Für Anleger sei es aber nicht so einfach, diese Chancen zu nutzen, schreibt die UBS. «Im Gegensatz zu anderen Trends ist die Lebensmittelinnovationsbranche vor allem durch Start-ups, Geschäftseinheiten grosser Lebensmittelkonzerne und kürzlich börsennotierte Unternehmen geprägt.» So kooperiert der US-Detailhandelskonzern Walmart mit einer Jungfirma, die vertikale Farmen baut. In der Schweiz hat die Agrogenossenschaft Fenaco in eine Anlage von Yasai investiert.
Die UBS-Experten gehen davon aus, dass sich die Branche in den nächsten drei bis fünf Jahren konsolidieren wird, also dass es zu Zusammenschlüssen von Firmen kommen dürfte. Dadurch werde es dann auch einfacher für Investoren, in das Segment zu investieren.
Schattenseite Lebensmittelskandale
Die Analysten der Credit Suisse haben ein weiteres Geschäftsfeld entdeckt, das rasant wächst: die Lebensmittelsicherheit.
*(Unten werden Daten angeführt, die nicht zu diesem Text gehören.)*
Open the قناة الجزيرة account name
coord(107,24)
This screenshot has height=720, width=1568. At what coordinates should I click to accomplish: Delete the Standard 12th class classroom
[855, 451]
Skandale um verunreinigte Lebensmittel zeigen die Schattenseiten der globalen Nahrungsmittelproduktion. Das jüngste Beispiel dafür ist die mit Salmonellen verunreinigte Kinderschokolade von Ferrero. Weit über hundert Kinder erkrankten daran.

Das treibt die Anbieter an. «Der globale Markt für Lebensmittelsicherheit wächst kontinuierlich mit interessanten Investitionsmöglichkeiten», schreiben die CS-Analysten. Gemäss ihren Schätzungen setzten die Anbieter von Nahrungsmittelsicherheit 2021 rund 19 Milliarden Dollar um. Bis 2027 könnte ihr Umsatz auf über 33 Milliarden Dollar anwachsen.